Can you lay out the records below as a JSON list of strings, one string per line, with blank lines left out?
---- The records
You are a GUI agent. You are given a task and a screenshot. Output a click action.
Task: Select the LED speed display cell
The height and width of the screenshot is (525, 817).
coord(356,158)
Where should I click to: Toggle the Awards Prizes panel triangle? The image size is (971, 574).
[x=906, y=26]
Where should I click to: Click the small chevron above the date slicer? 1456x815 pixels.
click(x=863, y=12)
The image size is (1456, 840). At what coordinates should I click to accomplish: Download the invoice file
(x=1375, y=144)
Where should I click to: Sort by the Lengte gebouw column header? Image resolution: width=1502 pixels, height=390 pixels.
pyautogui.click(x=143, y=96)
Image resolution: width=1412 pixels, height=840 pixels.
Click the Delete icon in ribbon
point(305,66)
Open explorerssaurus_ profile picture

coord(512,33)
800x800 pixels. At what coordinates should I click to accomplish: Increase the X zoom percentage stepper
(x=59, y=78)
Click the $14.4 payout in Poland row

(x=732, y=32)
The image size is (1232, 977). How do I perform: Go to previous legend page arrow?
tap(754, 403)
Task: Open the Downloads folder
--------
• _Output below_:
[
  "You are a GUI agent. You are given a task and a screenshot. Output a click action.",
  "Task: Select the LED speed display cell",
  "The height and width of the screenshot is (525, 817).",
  "coord(356,158)",
  "Where should I click to: Toggle the Awards Prizes panel triangle? The image size is (971, 574).",
  "[x=906, y=26]",
  "Where should I click to: Click the small chevron above the date slicer? 1456x815 pixels.",
  "click(x=863, y=12)",
  "The image size is (1456, 840). At what coordinates should I click to accomplish: Download the invoice file",
  "(x=1375, y=144)",
  "Where should I click to: Sort by the Lengte gebouw column header? Image resolution: width=1502 pixels, height=390 pixels.",
  "pyautogui.click(x=143, y=96)",
  "Image resolution: width=1412 pixels, height=840 pixels.",
  "Click the Delete icon in ribbon",
  "point(305,66)",
  "Open explorerssaurus_ profile picture",
  "coord(512,33)",
  "800x800 pixels. At what coordinates should I click to accomplish: Increase the X zoom percentage stepper",
  "(x=59, y=78)",
  "Click the $14.4 payout in Poland row",
  "(x=732, y=32)",
  "The image size is (1232, 977). How do I perform: Go to previous legend page arrow?",
  "tap(754, 403)",
  "Task: Open the Downloads folder"
]